As a freelance editor who reads a lot of manuscripts, I see many potentially fine, well-written novels with believable characters, rollicking plots, and crisp dialogue fail because they fall short of what I call The Budrys Rule.

The late Algis Budrys was a famous science fiction author, editor, teacher, and critic. He taught for many years at the Clarion Writers Workshop, and worked as a book editor for Playboy magazine. In his fine little 1994 craft manual, Writing to the Point, Budrys gives one of the clearest and best pieces of advice to authors I’ve ever read, and does it so succinctly it works as a simple mnemonic.

The “rule” simply states that there are three reactions the writer should strive never to elicit in a reader, since any one of them is likely to result in the reader putting the book down, possibly for good. They are:

  • Huh?
  • Oh yeah?
  • So what?

The meaning of the huh? reaction is obvious: the reader is confused or doesn’t get what’s going on. The error here is almost always one of information management, and the fix is usually obvious; a good critique group or beta reader will help identify these and point the way to solutions. Oh, there’ll always be the occasional inattentive or forgetful reader, but mostly this is an easy problem to avoid.

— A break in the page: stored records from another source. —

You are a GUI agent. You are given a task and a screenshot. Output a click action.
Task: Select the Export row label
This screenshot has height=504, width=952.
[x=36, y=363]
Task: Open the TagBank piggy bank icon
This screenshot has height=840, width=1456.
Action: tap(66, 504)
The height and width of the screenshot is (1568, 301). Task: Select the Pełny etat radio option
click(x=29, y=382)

Oh yeah? means the reader doesn’t buy it. They don’t believe you. This could apply to the premise of the story, any of a constellation of plot devices, an improbable, James-Bondish ending, character motivations, you name it. This may involve significant work to fix, but generally shouldn’t be too difficult. It’s our business as writers to make readers buy the fictional dream.

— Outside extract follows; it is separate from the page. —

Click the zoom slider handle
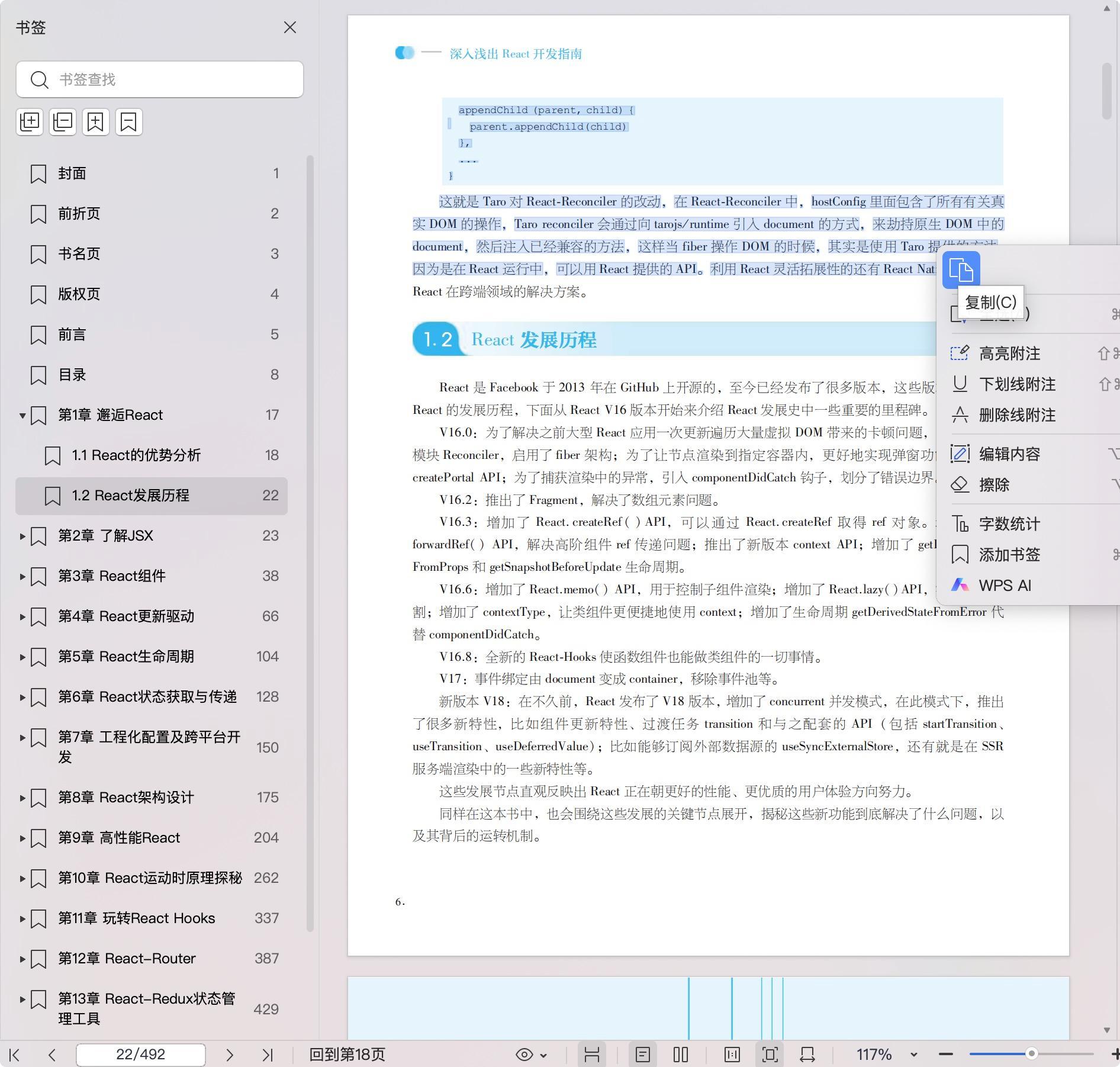 pyautogui.click(x=1031, y=1054)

The So what? response is, in my opinion, by far the worst. Simply put, it means the reader doesn’t care. And I confess it’s my own most common reaction to many novels, films, and TV series… and I’m talking about published, often traditionally published, novels, not client mss.

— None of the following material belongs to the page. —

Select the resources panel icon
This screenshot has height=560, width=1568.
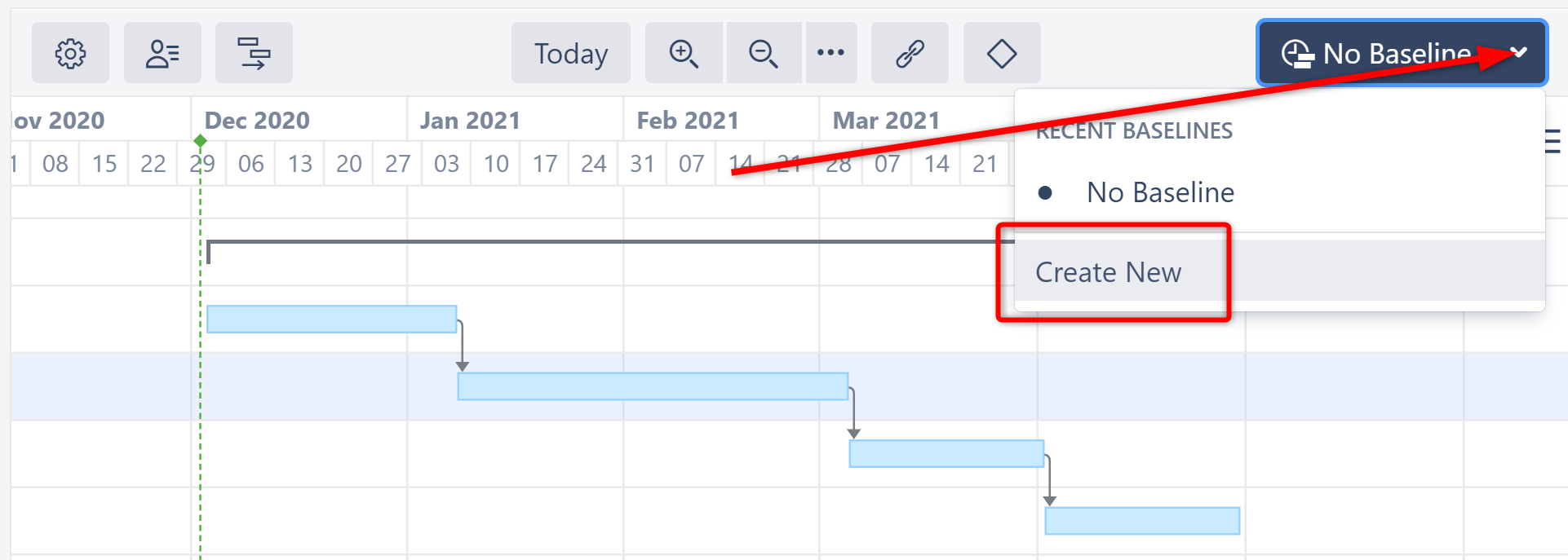[162, 53]
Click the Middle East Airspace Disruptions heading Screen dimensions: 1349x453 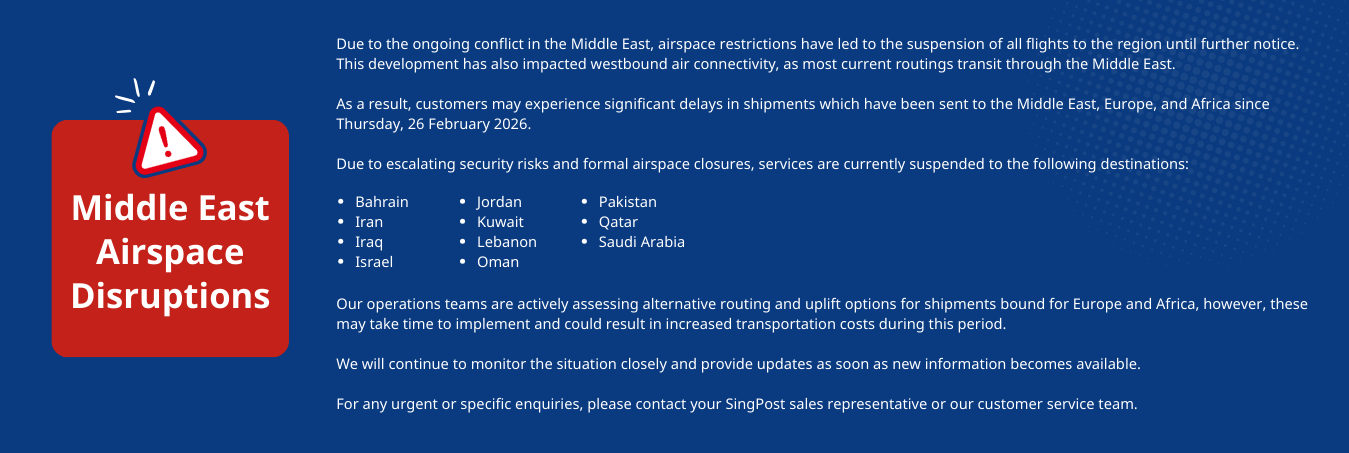(170, 252)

Contrary to much of the nonsense talked about writing, making the reader care about your protagonist, their plight, and the outcome, isn’t rocket science: it’s very, very easy.

I’ll let you in on a secret: by virtue of opening the book (and probably paying for the privilege), the reader is already predisposed to care. They want to care, to like your character, your story, and your world. And if your character appears to be even a half-decent human being, with a relatable conflict and goal, the reader will just settle in for the ride and want the best for them.

If it’s so easy, then, why doesn’t every novel, every movie, every TV show succeed in this?

I believe the answer lies in one or both of two things. Either the author or screenwriter(s) is overly concerned with diving headlong into plot action, usually under the misapprehension that if a life is threatened or there’s raw conflict, the audience will care enough and be involved. Wrong: nobody (except perhaps some adolescent males) gives a fig about what happens to a faceless, fictional character who’s done nothing to encourage reader alignment, no matter how much action or melodrama blossoms.

The second, and to me more troubling, reason the reader doesn’t care about a character or what happens to them (or indeed in the entire story) is because the author is writing from an emotionally neutral or cold, unempathetic place and not imbuing their protagonist or the work with enough common humanity to strike a chord in the reader. This is depressingly common, especially in the dozens of otherwise fine new drama series on the subscription streaming services.

The best way to avoid the So what? reaction, then, is to present the reader with a character or protagonist who is from the outset a relatable (and hopefully interesting) human being. Write with empathy, present the reader with a character who feels like a living, breathing person rather than a made-up puppet, and simply give us a reason to care about the outcome. Speaking for myself, and probably for anyone writing character-driven fiction, this is harder not to do than to actually do. If you give a damn, and your characters are alive on the page, the reader will. The writer who allows heart to work with mind in the writing will do just fine.

(This post, with minor differences, first appeared in Janice Hardy’s Fiction University blog on 3 September, 2019.)